While driverless vehicles could exacerbate congestion, other inventions may help reduce it.
In Pittsburgh, Carnegie Mellon University robotics professor Stephen Smith has developed traffic signals equipped with individual computers and software with artificial intelligence capabilities: they use cameras and radar to spot approaching vehicles and continually adjust their timing to make traffic flow more efficiently. The traffic plan for each intersection is recomputed every few seconds, and over time the smart signal learns from the data how to become even more efficient in keeping cars moving. “Intersections can build a larger horizon plan that’s based on this information,” Smith says.
He started working on the problem in 2009, when he was approached by the late industrialist Henry Hillman, who was concerned that gridlock might interfere with Pittsburgh’s efforts to remake itself as a technology and health care hub. He installed a few experimental prototypes at intersections in the city’s congested East Liberty neighborhood and immediately got impressive results—a 25 percent decrease in motorists’ average travel time and a 40 percent reduction in time spent idling in traffic jams. Today, the network has grown to 50 intersections, and last November the city obtained federal funding to add another 150.
While the smart traffic lights are capable of making such decisions individually, they also send and receive data from other signals in the network, enabling them to anticipate traffic while it is still headed in their direction.
Smith’s startup company, Surtrac, already is marketing his current generation of smart signals to other cities; this year, he will be installing them at 25 intersections in Atlanta, and he has a contract in Kane County, Illinois, near Chicago. Meanwhile, he continues to add capabilities, such as sensors that not only would detect pedestrians approaching intersections, but also spot pedestrians with disabilities who might need more time to cross the street.
Smart signals could be even more effective if they communicate wirelessly with approaching cars before they become visible to sensors—and possibly help guide them to the least-congested routes. Smith, who already is working with Pittsburgh-area transit officials to equip buses with radio transmitters, says that in computer simulations he has been able to push traffic through the network 25 percent faster than it flows now.
Companies such as AT&T and Panasonic are working to develop technology for such vehicle-to-everything (V2X) communication—both vehicle to vehicle, and vehicle to road infrastructure. A 2015 FHA study found that such connected vehicles had the potential to reduce travel time on arterial urban corridors by 6 to 27 percent.
But Levine cautions that V2X will only make a difference if transportation planners start thinking about congestion differently. “We make a mistake when we just seek to optimize vehicle throughput in our transportation system,” he says. “Vehicles don’t matter.

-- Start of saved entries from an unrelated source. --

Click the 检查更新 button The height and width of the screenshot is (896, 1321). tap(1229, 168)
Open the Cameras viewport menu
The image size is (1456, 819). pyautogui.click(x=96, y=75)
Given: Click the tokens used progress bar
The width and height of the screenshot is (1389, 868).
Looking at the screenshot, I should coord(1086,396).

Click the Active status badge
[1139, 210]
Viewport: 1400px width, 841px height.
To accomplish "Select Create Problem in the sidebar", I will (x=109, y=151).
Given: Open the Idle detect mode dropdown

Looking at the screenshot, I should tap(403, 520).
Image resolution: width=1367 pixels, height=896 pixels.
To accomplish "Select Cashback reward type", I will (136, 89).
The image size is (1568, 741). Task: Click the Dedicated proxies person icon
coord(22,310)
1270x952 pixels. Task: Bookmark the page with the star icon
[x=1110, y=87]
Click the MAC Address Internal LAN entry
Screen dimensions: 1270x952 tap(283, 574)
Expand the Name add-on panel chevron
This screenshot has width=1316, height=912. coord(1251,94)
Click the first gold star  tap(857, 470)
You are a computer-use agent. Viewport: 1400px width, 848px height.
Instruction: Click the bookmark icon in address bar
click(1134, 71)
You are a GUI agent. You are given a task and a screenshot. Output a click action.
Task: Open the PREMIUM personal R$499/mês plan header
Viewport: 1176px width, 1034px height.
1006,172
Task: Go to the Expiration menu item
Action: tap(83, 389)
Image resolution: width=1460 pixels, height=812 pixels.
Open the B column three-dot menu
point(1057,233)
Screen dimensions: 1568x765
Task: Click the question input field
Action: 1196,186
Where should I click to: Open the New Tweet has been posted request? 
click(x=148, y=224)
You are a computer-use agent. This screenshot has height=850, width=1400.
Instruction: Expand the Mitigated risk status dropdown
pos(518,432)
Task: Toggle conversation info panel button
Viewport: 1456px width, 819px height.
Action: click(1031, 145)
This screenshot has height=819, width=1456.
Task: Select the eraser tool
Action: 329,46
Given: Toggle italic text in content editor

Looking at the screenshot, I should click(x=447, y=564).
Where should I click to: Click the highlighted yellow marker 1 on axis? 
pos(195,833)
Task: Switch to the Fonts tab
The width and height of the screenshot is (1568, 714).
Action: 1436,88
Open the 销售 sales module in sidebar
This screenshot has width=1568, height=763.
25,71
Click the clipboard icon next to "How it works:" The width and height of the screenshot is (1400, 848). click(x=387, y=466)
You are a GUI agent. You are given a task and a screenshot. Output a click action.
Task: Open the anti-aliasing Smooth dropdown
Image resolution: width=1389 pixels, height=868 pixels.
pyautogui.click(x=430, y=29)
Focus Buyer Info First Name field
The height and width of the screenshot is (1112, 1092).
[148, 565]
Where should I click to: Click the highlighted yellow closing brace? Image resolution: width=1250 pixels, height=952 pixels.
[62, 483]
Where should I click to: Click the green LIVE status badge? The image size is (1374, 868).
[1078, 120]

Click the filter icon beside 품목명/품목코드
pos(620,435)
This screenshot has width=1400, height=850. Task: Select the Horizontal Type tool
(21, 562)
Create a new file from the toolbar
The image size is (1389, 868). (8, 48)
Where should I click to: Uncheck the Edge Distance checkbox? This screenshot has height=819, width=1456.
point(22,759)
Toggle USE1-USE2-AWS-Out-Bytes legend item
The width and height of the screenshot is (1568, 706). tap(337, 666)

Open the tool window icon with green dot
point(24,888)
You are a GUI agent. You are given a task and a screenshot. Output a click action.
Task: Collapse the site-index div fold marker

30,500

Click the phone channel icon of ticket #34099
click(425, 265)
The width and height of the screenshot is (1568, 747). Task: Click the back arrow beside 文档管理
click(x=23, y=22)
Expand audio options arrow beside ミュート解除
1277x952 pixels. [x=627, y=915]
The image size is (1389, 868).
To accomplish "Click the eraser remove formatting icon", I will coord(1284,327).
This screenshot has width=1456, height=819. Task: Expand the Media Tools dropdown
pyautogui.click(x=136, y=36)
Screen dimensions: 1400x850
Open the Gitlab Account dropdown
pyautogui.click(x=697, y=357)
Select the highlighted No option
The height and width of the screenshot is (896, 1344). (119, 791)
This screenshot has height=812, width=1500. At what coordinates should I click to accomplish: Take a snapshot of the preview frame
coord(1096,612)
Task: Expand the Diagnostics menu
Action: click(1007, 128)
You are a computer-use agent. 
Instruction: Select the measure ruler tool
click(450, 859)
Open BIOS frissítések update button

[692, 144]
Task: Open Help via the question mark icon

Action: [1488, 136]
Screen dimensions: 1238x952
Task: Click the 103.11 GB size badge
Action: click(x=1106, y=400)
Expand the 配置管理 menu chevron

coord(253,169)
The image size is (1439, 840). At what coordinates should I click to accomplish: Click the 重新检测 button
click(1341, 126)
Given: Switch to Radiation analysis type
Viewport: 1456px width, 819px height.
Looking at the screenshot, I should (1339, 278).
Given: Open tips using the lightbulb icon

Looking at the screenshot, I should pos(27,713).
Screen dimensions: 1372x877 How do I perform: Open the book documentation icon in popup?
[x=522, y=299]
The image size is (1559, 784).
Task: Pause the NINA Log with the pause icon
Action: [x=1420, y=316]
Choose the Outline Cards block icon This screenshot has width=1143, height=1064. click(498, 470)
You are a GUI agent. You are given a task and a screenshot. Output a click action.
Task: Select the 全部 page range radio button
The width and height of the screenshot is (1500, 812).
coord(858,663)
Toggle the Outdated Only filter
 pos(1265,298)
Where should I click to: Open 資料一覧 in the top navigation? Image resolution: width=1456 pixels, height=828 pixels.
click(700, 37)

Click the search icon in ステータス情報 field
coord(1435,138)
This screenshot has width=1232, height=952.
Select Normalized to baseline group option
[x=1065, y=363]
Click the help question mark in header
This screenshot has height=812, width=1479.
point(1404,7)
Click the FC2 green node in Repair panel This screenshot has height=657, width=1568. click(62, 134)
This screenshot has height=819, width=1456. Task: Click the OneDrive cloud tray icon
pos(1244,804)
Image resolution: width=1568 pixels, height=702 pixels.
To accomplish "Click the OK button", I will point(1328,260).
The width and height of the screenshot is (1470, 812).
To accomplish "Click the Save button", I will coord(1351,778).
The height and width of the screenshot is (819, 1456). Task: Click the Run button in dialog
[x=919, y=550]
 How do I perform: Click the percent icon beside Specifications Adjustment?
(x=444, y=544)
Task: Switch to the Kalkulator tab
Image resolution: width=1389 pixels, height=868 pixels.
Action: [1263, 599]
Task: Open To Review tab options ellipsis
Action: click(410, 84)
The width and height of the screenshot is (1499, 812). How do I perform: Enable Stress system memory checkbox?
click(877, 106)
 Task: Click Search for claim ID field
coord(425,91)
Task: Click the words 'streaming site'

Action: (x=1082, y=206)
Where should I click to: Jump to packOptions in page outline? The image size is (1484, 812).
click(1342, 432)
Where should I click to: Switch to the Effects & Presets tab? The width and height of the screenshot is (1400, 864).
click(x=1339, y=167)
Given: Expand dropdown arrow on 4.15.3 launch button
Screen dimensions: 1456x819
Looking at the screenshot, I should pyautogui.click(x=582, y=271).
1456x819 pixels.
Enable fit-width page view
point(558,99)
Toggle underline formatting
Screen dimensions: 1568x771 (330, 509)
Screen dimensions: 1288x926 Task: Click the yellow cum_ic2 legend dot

People do.”
Levine hopes to see V2X used to transmit information about how many passengers are in a particular vehicle, which might enable a traffic system guided by artificial intelligence to guide buses or carpooling commuters to the quickest routes while directing solo drivers elsewhere.
Even with those innovations, traffic consultant Guckert thinks cities may have to resort to a more drastic measure—tolls with higher prices for drivers who choose to be on the road during periods of peak congestion. He cites London, which has been imposing such fees since the early 2000s, as a potential template. “If people have to pay a toll to get into the city, they’ll ride-share or get on the subway,” he says.
Patrick J. Kiger is a Washington, D.C.–area journalist, blogger, and author.